In response thereto, motions were filed by appellant requesting: (1) that the previous order of the court relating to home mortgage payments be modified due to a substantial change in circumstances; (2) that disposition of the household furnishings and effects be made by the court in that the disposition allegedly had not been made in the final decree; (3) that modification be made of appellant's obligation to pay child support and alimony due to a substantial change of circumstances; (4) that determination be made by the court as to whether appellee violated the court's previous order when she purchased marital property (a 1980 automobile); and (5) that the court order that one half of a post-decree income tax assessment, levied by the Internal Revenue Service and paid by appellant as a result of an audit of the parties' joint tax returns filed during the marriage, be credited to appellant as a set-off against amounts he owed appellee.
After several continuances, this matter came for trial on the motions before the referee of the Court of Common Pleas of Madison County on October 14, 1982. The referee, after taking the matters under advisement, filed his report with complete findings of fact and conclusions of law. His recommendations were as follows: *Page 360
"1. That the court lacked jurisdiction to make an order on the furniture and household goods since they were not in the final decree.
"2. That because the issue of the tax arrearage arose subsequent to the decree, the court lacked jurisdiction to order the appellee to reimburse appellant or give appellant a credit for any tax arrearage he paid subsequent to the decree.
"3. That while the previous decree required the appellee to sell the Transam [sic] automobile, her purchase was `within the bounds of the decree.'
"4. That appellant be held in contempt for failure to pay the $750.00 attorney's fee as previously ordered.
"5. That appellant be held in contempt for failure to sell his jewelry or pay the value of said jewelry to ex-wife/appellee.

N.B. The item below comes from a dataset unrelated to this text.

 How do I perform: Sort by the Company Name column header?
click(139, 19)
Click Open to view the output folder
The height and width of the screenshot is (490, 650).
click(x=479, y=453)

"6. That the appellant's motion to modify the previous order as to his payment of the existing mortgage payments on the marital residence not be granted.
"7. That the `alimony' award previously made, being a definite lump sum award or property division, was not modifiable."
Objections to the recommendation and the report of the referee were duly filed by appellant. Subsequent to the objections being filed on February 3, 1983, and memoranda in support and contrary to the objections being filed by each respective party, a hearing was held before the court of common pleas. After hearing oral argument, the court took the matter under advisement, reviewed the report, read the transcript and, on March 23, 1983, entered its decision affirming the referee's report in whole and in each particular and entered judgment accordingly on April 12, 1983. To that entry a notice of appeal and a motion for stay of execution pending appeal was filed by appellant. A stay was granted by the court of common pleas as to the jail sentence previously imposed as well as to collection of any monetary judgments rendered against appellant, and an appeal bond was set. Therefore, from the entry upholding the referee's decision as well as the referee's recommendations, appeal has been taken.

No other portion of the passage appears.